***** PAGE TEXT
Subject: Neccessary actions in case of an unsuccessful or incomplete selftest, Cypres1 and Cypres2.

Status: mandatory

Identification: All Cypres1 and Cypres2 units, all versions, in case of unsuccessful or incomplete selftest and/or switch-on procedure.

Background:
On the 29th of December 2007 in Eloy, AZ, USA a Cypres2 unit activated a few seconds after exit. The Cypres showed problems with the switch-on several times the days before. An attempt to
switch on the unit before the skydive was made, and nothing was seen on the display, but it was decided to use the parachute anyway. Fortunately there were no injuries.
The technical inspection in Germany showed that this incident was a result of several factors.
A very abnormal power supply defect (transient battery voltage before failure) in combination with a specific flight situation made this activation possible.
**********
***** EXCERPTED DATA
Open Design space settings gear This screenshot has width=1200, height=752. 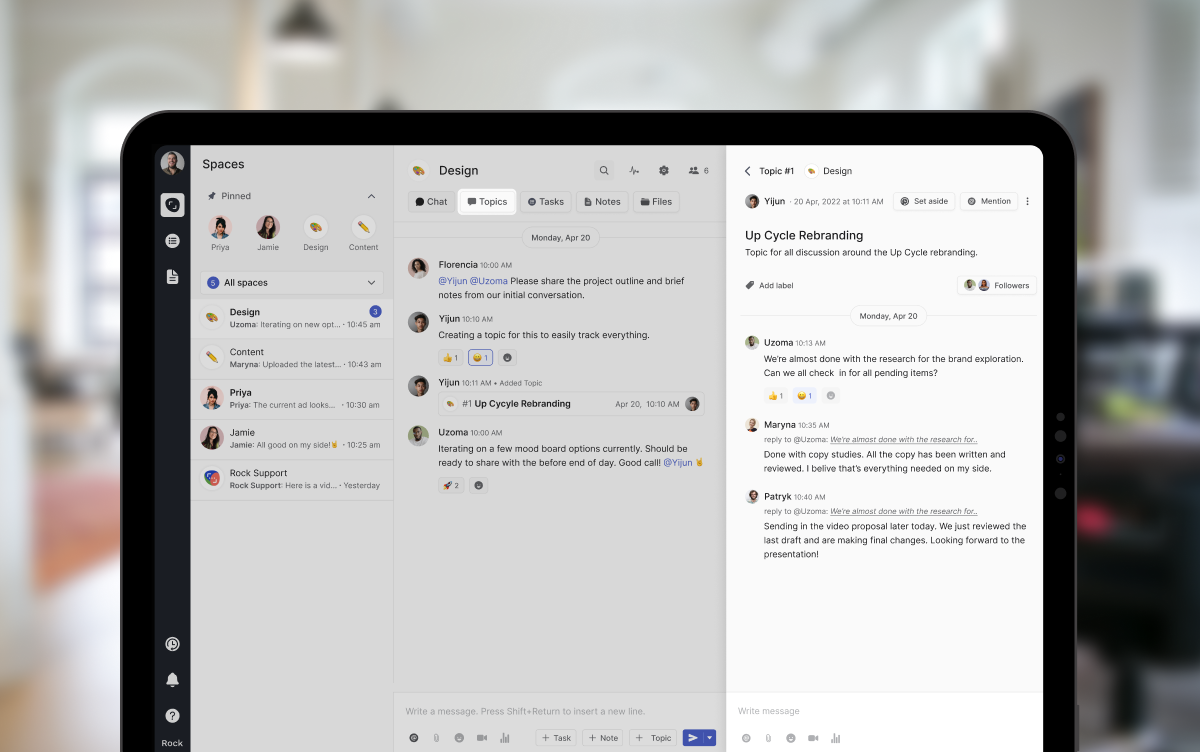663,171

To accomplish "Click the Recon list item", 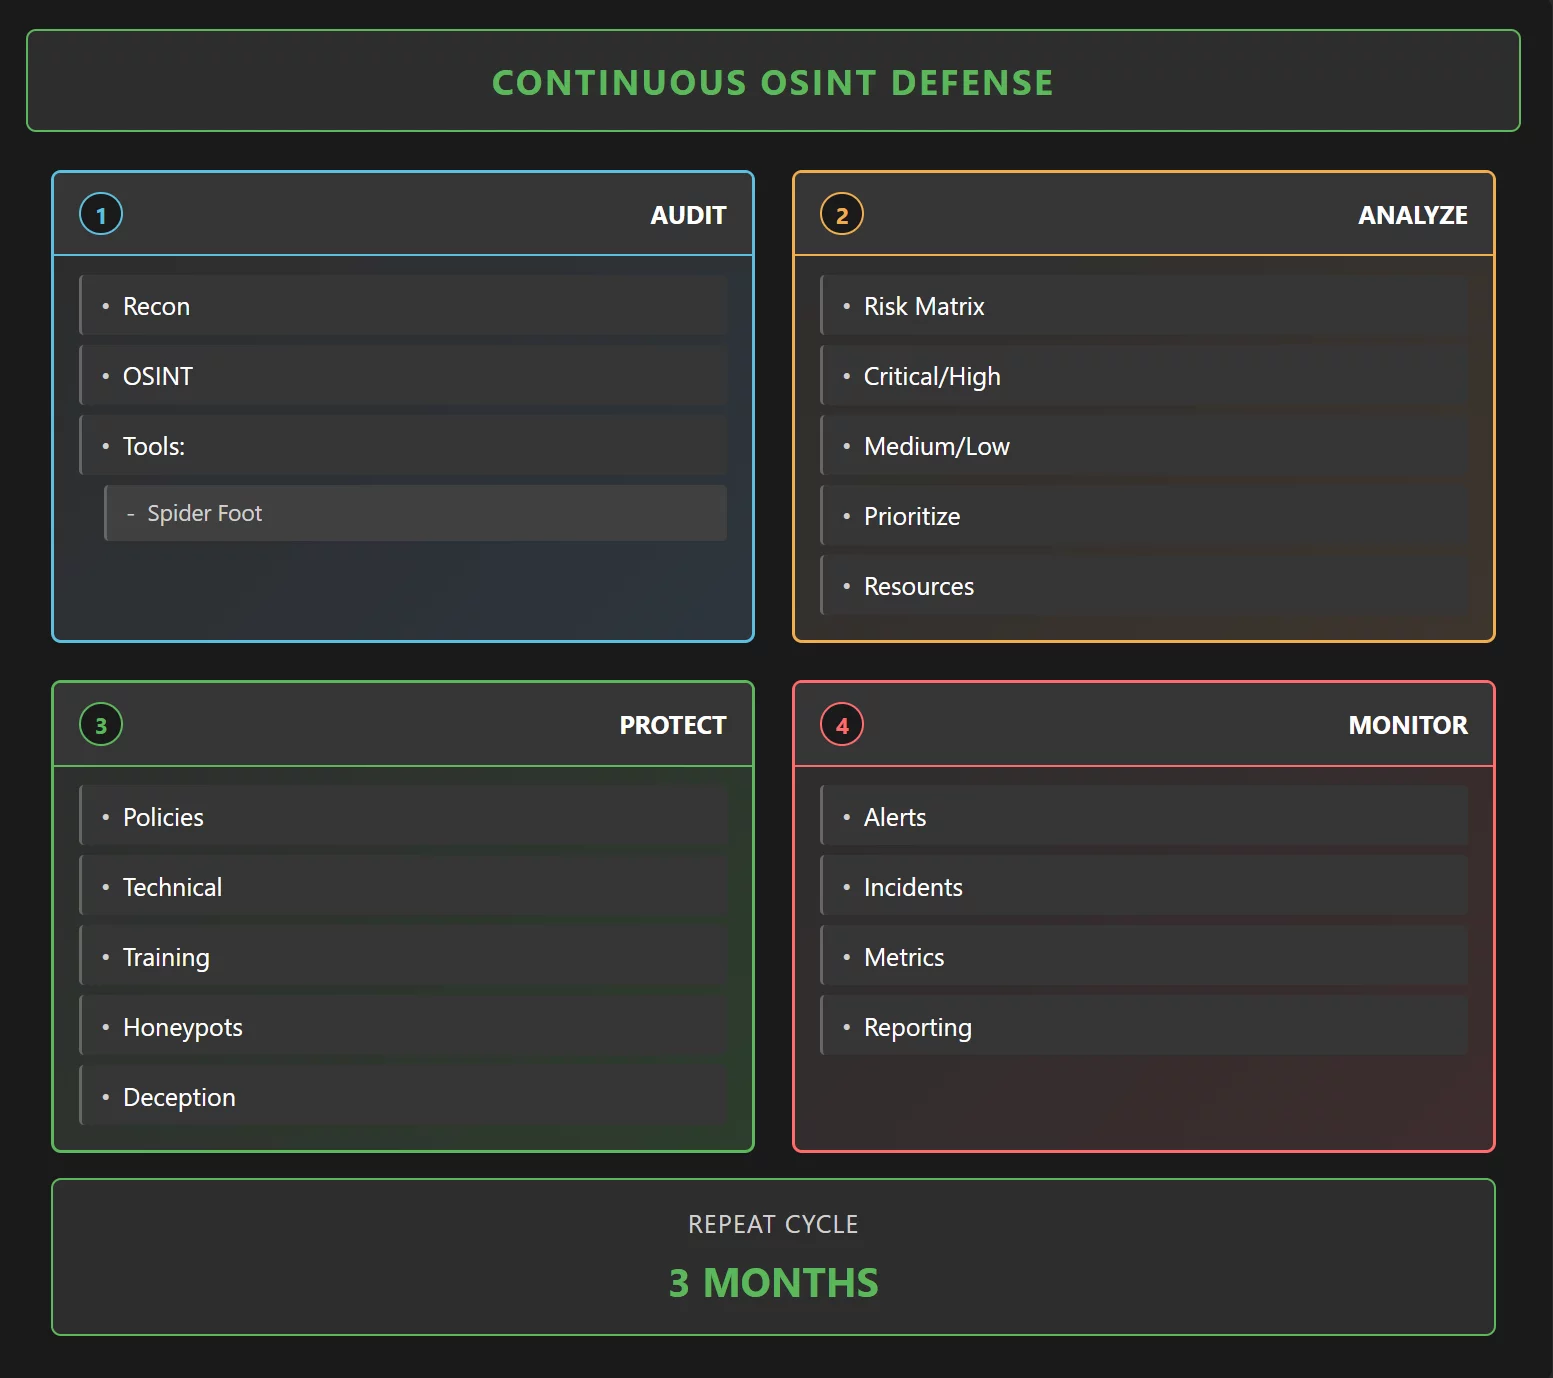I will (x=156, y=306).
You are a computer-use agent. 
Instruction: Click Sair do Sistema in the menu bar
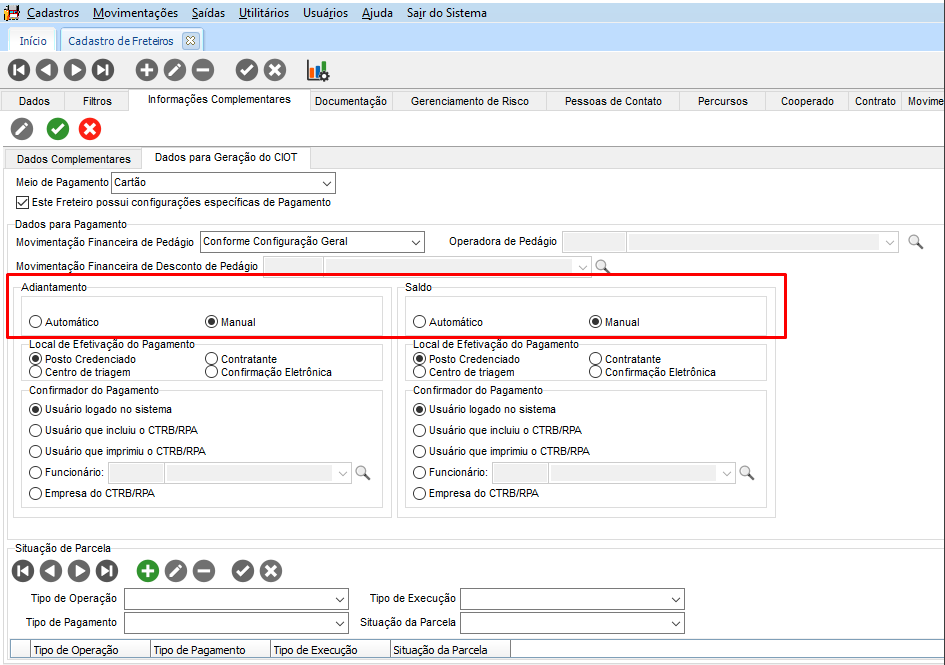(x=446, y=13)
**********
TO BE DONE:
(a) From the Cypres selftest bulletin, quote the passage from "Identification: All Cypres1" up to and including "were no injuries.".
(b) According to the Cypres selftest bulletin, in which country was the technical inspection of the unit carried out?
(c) Continue the Cypres selftest bulletin from where it stops.

TASK-BY-TASK RESULTS:
(a)
Identification: All Cypres1 and Cypres2 units, all versions, in case of unsuccessful or incomplete selftest and/or switch-on procedure.

Background:
On the 29th of December 2007 in Eloy, AZ, USA a Cypres2 unit activated a few seconds after exit. The Cypres showed problems with the switch-on several times the days before. An attempt to
switch on the unit before the skydive was made, and nothing was seen on the display, but it was decided to use the parachute anyway. Fortunately there were no injuries.

(b) Germany

(c)
After days of reconstructing and testing, we judge this as a very unique scenario. We tested a very high number of batteries in our house without any findings. There are no reports of similar
cases.

Service Bulletin:
Please always observe the complete selftest until the „0“ appears.
In the event an error code is displayed, please consult the appropriate CYPRES User's Guide for appropriate action(s).
In the event that there are any irregularities or conditions during the selftest and/or switch-on procedure, which are not explained in the CYPRES User's Guide (such as unknown error codes or numbers, missing numbers, no red light, blank display, etc.) – please contact Airtec or SSK before the next jump.

Compliance date:
Effective immediately.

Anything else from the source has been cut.